Entries taken from a collection:

>>

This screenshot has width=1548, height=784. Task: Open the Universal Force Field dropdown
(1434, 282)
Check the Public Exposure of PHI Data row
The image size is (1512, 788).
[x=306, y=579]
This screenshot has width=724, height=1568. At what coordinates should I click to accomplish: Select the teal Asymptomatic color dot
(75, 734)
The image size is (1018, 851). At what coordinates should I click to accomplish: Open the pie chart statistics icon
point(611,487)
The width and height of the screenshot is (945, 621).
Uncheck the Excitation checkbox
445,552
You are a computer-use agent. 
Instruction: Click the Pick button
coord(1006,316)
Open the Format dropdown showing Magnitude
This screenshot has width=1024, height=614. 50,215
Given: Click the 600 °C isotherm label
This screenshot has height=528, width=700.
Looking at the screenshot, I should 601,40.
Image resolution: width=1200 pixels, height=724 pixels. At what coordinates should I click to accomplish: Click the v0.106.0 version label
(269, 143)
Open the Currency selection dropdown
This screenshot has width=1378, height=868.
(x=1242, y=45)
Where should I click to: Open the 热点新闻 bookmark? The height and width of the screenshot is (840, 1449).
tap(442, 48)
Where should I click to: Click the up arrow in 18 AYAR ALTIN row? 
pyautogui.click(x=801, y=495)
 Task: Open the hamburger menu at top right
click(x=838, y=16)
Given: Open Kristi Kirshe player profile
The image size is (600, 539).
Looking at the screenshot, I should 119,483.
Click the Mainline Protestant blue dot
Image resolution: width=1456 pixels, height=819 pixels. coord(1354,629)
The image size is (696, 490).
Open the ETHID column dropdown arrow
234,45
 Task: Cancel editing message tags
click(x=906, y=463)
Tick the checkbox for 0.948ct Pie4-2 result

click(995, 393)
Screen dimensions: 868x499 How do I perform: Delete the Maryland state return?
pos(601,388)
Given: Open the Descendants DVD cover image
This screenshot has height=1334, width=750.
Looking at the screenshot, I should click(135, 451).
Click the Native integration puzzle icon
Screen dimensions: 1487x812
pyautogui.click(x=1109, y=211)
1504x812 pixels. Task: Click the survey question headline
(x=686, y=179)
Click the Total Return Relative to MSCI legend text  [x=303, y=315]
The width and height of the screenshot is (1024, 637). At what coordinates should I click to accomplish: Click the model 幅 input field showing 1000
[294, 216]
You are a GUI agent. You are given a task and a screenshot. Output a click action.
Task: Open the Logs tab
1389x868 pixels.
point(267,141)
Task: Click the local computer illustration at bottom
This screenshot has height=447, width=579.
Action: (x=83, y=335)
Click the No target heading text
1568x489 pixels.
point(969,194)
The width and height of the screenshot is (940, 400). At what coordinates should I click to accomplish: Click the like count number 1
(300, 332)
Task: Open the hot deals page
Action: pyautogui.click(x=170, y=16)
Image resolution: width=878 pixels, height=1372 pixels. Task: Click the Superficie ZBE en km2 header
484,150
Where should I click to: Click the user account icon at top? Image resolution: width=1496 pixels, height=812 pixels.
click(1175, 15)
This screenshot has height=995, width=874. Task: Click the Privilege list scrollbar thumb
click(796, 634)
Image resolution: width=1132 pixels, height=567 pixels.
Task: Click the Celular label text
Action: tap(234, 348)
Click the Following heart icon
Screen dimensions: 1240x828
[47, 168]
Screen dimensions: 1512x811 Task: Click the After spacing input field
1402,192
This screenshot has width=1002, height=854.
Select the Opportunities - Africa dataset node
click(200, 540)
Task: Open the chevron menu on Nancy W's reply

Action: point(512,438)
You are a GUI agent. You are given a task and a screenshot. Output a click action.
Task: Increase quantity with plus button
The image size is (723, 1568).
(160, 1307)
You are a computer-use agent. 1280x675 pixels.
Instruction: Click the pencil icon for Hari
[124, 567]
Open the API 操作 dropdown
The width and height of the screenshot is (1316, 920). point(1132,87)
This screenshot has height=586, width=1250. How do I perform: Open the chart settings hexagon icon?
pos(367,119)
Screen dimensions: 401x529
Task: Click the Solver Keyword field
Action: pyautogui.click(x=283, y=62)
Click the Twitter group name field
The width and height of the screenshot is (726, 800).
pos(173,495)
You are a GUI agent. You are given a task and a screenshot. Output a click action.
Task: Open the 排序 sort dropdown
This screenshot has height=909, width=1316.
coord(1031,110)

<<

→ Problem details
Can you transcribe these records line for line, with nothing changed?

→ Written solution
This screenshot has width=1548, height=784. Task: Open the Universal Force Field dropdown
(1434, 282)
Check the Public Exposure of PHI Data row
The image size is (1512, 788).
[x=306, y=579]
This screenshot has width=724, height=1568. At what coordinates should I click to accomplish: Select the teal Asymptomatic color dot
(75, 734)
The image size is (1018, 851). At what coordinates should I click to accomplish: Open the pie chart statistics icon
point(611,487)
The width and height of the screenshot is (945, 621).
Uncheck the Excitation checkbox
445,552
You are a computer-use agent. 
Instruction: Click the Pick button
coord(1006,316)
Open the Format dropdown showing Magnitude
This screenshot has width=1024, height=614. 50,215
Given: Click the 600 °C isotherm label
This screenshot has height=528, width=700.
Looking at the screenshot, I should 601,40.
Image resolution: width=1200 pixels, height=724 pixels. At what coordinates should I click to accomplish: Click the v0.106.0 version label
(269, 143)
Open the Currency selection dropdown
This screenshot has width=1378, height=868.
(x=1242, y=45)
Where should I click to: Open the 热点新闻 bookmark? The height and width of the screenshot is (840, 1449).
tap(442, 48)
Where should I click to: Click the up arrow in 18 AYAR ALTIN row? 
pyautogui.click(x=801, y=495)
 Task: Open the hamburger menu at top right
click(x=838, y=16)
Given: Open Kristi Kirshe player profile
The image size is (600, 539).
Looking at the screenshot, I should 119,483.
Click the Mainline Protestant blue dot
Image resolution: width=1456 pixels, height=819 pixels. coord(1354,629)
The image size is (696, 490).
Open the ETHID column dropdown arrow
234,45
 Task: Cancel editing message tags
click(x=906, y=463)
Tick the checkbox for 0.948ct Pie4-2 result

click(995, 393)
Screen dimensions: 868x499 How do I perform: Delete the Maryland state return?
pos(601,388)
Given: Open the Descendants DVD cover image
This screenshot has height=1334, width=750.
Looking at the screenshot, I should click(135, 451).
Click the Native integration puzzle icon
Screen dimensions: 1487x812
pyautogui.click(x=1109, y=211)
1504x812 pixels. Task: Click the survey question headline
(x=686, y=179)
Click the Total Return Relative to MSCI legend text  [x=303, y=315]
The width and height of the screenshot is (1024, 637). At what coordinates should I click to accomplish: Click the model 幅 input field showing 1000
[294, 216]
You are a GUI agent. You are given a task and a screenshot. Output a click action.
Task: Open the Logs tab
1389x868 pixels.
point(267,141)
Task: Click the local computer illustration at bottom
This screenshot has height=447, width=579.
Action: (x=83, y=335)
Click the No target heading text
1568x489 pixels.
point(969,194)
The width and height of the screenshot is (940, 400). At what coordinates should I click to accomplish: Click the like count number 1
(300, 332)
Task: Open the hot deals page
Action: pyautogui.click(x=170, y=16)
Image resolution: width=878 pixels, height=1372 pixels. Task: Click the Superficie ZBE en km2 header
484,150
Where should I click to: Click the user account icon at top? Image resolution: width=1496 pixels, height=812 pixels.
click(1175, 15)
This screenshot has height=995, width=874. Task: Click the Privilege list scrollbar thumb
click(796, 634)
Image resolution: width=1132 pixels, height=567 pixels.
Task: Click the Celular label text
Action: tap(234, 348)
Click the Following heart icon
Screen dimensions: 1240x828
[47, 168]
Screen dimensions: 1512x811 Task: Click the After spacing input field
1402,192
This screenshot has width=1002, height=854.
Select the Opportunities - Africa dataset node
click(200, 540)
Task: Open the chevron menu on Nancy W's reply

Action: point(512,438)
You are a GUI agent. You are given a task and a screenshot. Output a click action.
Task: Increase quantity with plus button
The image size is (723, 1568).
(160, 1307)
You are a computer-use agent. 1280x675 pixels.
Instruction: Click the pencil icon for Hari
[124, 567]
Open the API 操作 dropdown
The width and height of the screenshot is (1316, 920). point(1132,87)
This screenshot has height=586, width=1250. How do I perform: Open the chart settings hexagon icon?
pos(367,119)
Screen dimensions: 401x529
Task: Click the Solver Keyword field
Action: pyautogui.click(x=283, y=62)
Click the Twitter group name field
The width and height of the screenshot is (726, 800).
pos(173,495)
You are a GUI agent. You are given a task and a screenshot. Output a click action.
Task: Open the 排序 sort dropdown
This screenshot has height=909, width=1316.
coord(1031,110)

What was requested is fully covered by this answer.